Читать книгу America for Beginners - Leah Franqui - Страница 11
5
ОглавлениеPival always blamed herself for her marriage, for the way it became and the way it began. Pival had been the first one to say hello, in a fashion. Ram Sengupta had been sitting in the canteen, reading her university newspaper. It was very much her university newspaper, as Pival was the editor, a fact that her delighted father would recount to anyone he could force to listen. Ram Sengupta, then thirty years old and somehow, to the grave distress of his family, unmarried, had picked up a copy of the Calcutta College Courier with amusement as he waited for his friend Charlie Roy, a professor teaching at the school, who was always late.

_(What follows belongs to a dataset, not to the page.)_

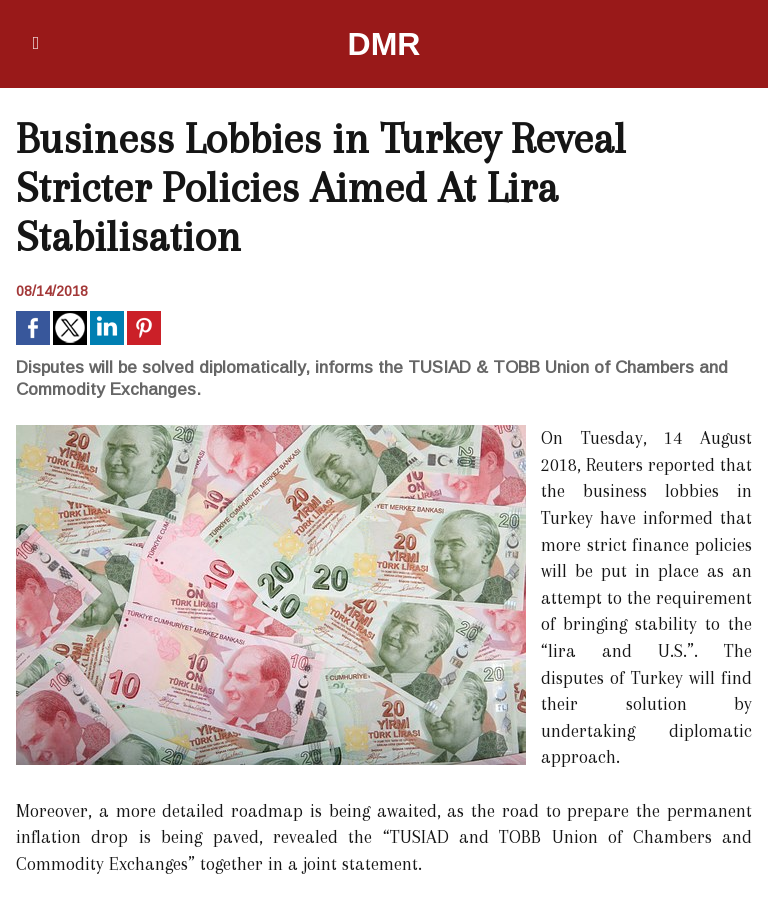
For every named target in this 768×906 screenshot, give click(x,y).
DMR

Pival, young and alive with purpose, watched this tall, slim, yet commanding stranger sneer at her paper and saw red. Who was this man? What did he know of journalism? She could not stand by and watch him scorn her hard work, her long nights of setting type and editing articles. A closer look revealed that this stranger, handsome as he was, was laughing at her own article, a piece she’d been quite proud of, detailing the city’s architecture as a troubling metaphor for the continued influence of British colonialism on Indian mentality and cultural consciousness. Her article was cautiously tinged with Naxalite rigor, coated in intellectual argument, and she was deeply proud of it. Pival was not one to stand by while her work was being impugned in such a cavalier manner. She marched up to this strange man and asked him in polite and careful English:
“What, exactly, is so very funny?”
Ram Sengupta looked up at this serious young woman, with her dark eyes glinting, and asked her to join him for tea. Pival was so flustered that she sat down without another word. When Charlie Roy finally showed up some thirty minutes later, he found his friend, a confirmed bachelor, assessing his future wife.
The two fused into a unit almost immediately. Ram’s authority destroyed Pival’s own sense of herself and replaced it with a version that Ram created, a version she liked better, for a time. For Pival’s part she had never met a man who looked at her with such a mix of calculation and interest, and she mistook his manipulative speculation for a deep true love. So, for that matter, did he. They were engaged within a month.
Looking back on her excitement at the time, Pival cursed herself for being ten times a fool. She had thought Ram would be the antidote to the loneliness and longing she had begun to feel. Instead, he became the cause of both. She had thought for a while that her marriage was normal, no worse than many, better than most. But it had proved weak, and in the end, rotten to the core.
But Ram was gone now. And she could have her son back, just as soon as she could wrench him from the grasp of the man in California. They could be together. And if he was really gone, if it hadn’t been, as she hoped, a kindly meant act that pierced her heart with its cruelty, she could die with Rahi. Even if she couldn’t live with him.